Multi Cloud
How to Achieve AWS Operational Excellence in Your Cloud Workload
Explore the Operational Excellence pillar of the AWS Well-Architected Framework and examine best practices and design principles for cloud-based security operations, including CI/CD and risk management.
Related articles in the Well-Architected series:
- Overview of All 5 Pillars
- Security Pillar
- Reliability Pillar
- Performance Efficiency Pillar
- Cost Optimisation Pillar
- Sustainability Pillar
In today’s landscape, achieving operational excellence can be difficult, but not impossible. With operations often viewed as distinct from the rest of the business, it sometimes isn’t integrated into the flow like it is for other departments.
We have seen the industry recognise this divide with the creation of DevOps—combining development and IT operations into one process to enable more streamlined creation and implementation of software throughout the software development lifecycle (SDLC).
Amazon Web Services (AWS) continue to publish design principals for building applications that adhere to their well-architected frameworks. The best practises for the AWS Well-Architected Framework are based on five different pillars.
This includes:
- Operational Excellence
- Security
- Reliability
- Performance Efficiency
- Cost Optimisation
Focusing on the pillar of operational excellence, AWS has defined five design principles that spread across the areas of “organisation,” “prepare,” “operate,” and “evolve.”
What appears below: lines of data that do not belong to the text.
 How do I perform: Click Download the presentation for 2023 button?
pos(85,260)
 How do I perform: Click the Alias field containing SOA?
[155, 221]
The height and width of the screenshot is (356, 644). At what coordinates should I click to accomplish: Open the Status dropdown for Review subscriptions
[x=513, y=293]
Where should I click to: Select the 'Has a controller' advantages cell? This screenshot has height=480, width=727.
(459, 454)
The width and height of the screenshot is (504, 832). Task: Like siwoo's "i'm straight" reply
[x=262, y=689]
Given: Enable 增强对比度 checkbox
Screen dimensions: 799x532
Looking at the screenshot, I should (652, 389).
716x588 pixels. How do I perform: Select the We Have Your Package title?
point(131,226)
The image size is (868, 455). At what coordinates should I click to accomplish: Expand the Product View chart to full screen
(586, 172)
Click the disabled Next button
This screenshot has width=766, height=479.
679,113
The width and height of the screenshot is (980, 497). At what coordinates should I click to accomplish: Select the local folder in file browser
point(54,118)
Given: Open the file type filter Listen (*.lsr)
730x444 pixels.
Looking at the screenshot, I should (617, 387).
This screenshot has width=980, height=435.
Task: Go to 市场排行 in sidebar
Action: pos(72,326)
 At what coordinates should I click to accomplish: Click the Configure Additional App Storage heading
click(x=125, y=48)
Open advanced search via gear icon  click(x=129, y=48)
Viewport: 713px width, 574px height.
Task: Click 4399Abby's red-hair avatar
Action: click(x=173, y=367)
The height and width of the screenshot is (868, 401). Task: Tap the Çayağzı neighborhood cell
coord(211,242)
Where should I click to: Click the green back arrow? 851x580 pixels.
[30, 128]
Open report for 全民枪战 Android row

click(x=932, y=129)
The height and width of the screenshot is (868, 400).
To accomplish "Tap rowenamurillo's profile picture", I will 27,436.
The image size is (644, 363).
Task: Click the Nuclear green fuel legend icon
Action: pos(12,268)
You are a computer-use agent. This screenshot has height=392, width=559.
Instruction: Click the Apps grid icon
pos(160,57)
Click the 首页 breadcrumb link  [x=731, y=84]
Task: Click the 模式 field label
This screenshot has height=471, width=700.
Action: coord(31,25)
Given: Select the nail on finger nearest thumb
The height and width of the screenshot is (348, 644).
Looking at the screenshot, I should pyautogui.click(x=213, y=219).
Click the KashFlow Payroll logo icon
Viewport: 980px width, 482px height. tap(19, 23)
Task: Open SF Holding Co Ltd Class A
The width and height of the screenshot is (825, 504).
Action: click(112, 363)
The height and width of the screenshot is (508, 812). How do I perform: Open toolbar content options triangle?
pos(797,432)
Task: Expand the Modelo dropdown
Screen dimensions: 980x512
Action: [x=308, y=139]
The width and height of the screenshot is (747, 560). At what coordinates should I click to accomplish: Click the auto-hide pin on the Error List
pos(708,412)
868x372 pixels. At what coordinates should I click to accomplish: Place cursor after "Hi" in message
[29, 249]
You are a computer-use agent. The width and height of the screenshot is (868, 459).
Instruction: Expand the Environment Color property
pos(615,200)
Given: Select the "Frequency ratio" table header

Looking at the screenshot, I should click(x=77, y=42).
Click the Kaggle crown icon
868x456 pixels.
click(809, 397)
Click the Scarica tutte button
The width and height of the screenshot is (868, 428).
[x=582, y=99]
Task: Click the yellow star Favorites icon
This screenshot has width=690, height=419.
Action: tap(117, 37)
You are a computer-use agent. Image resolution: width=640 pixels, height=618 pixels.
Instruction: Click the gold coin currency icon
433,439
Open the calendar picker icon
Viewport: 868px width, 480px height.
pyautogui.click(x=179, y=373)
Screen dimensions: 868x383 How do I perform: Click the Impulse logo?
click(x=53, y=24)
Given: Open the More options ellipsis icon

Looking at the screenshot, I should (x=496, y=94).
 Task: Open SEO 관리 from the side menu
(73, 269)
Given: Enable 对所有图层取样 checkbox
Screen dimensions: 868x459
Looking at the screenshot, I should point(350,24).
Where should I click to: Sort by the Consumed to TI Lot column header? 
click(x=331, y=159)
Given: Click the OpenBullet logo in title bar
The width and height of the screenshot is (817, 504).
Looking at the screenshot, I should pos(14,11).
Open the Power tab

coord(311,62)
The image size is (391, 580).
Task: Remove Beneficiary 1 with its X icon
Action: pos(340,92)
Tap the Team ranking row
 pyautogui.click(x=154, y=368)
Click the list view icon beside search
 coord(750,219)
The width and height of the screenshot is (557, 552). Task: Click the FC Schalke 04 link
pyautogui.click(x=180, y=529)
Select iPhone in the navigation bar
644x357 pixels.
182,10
The five Operational Excellence design principles:
1. Perform operations as code. The beauty of the cloud is that you can apply the same scripting skills you use to code applications to your entire environment, including operations. This means you can reduce the need for human intervention by scripting code that will automate operations and trigger appropriate responses to any events or incidents.
2. Make frequent, small, reversible changes. When multiple, large changes are made at once, it becomes exceedingly difficult to troubleshoot a problem when things don’t work in production. When designing your workloads, allow for small and frequent deployments that are easily reversable to make the process of identifying the source of the problem quick and easy when something isn’t running as intended in production.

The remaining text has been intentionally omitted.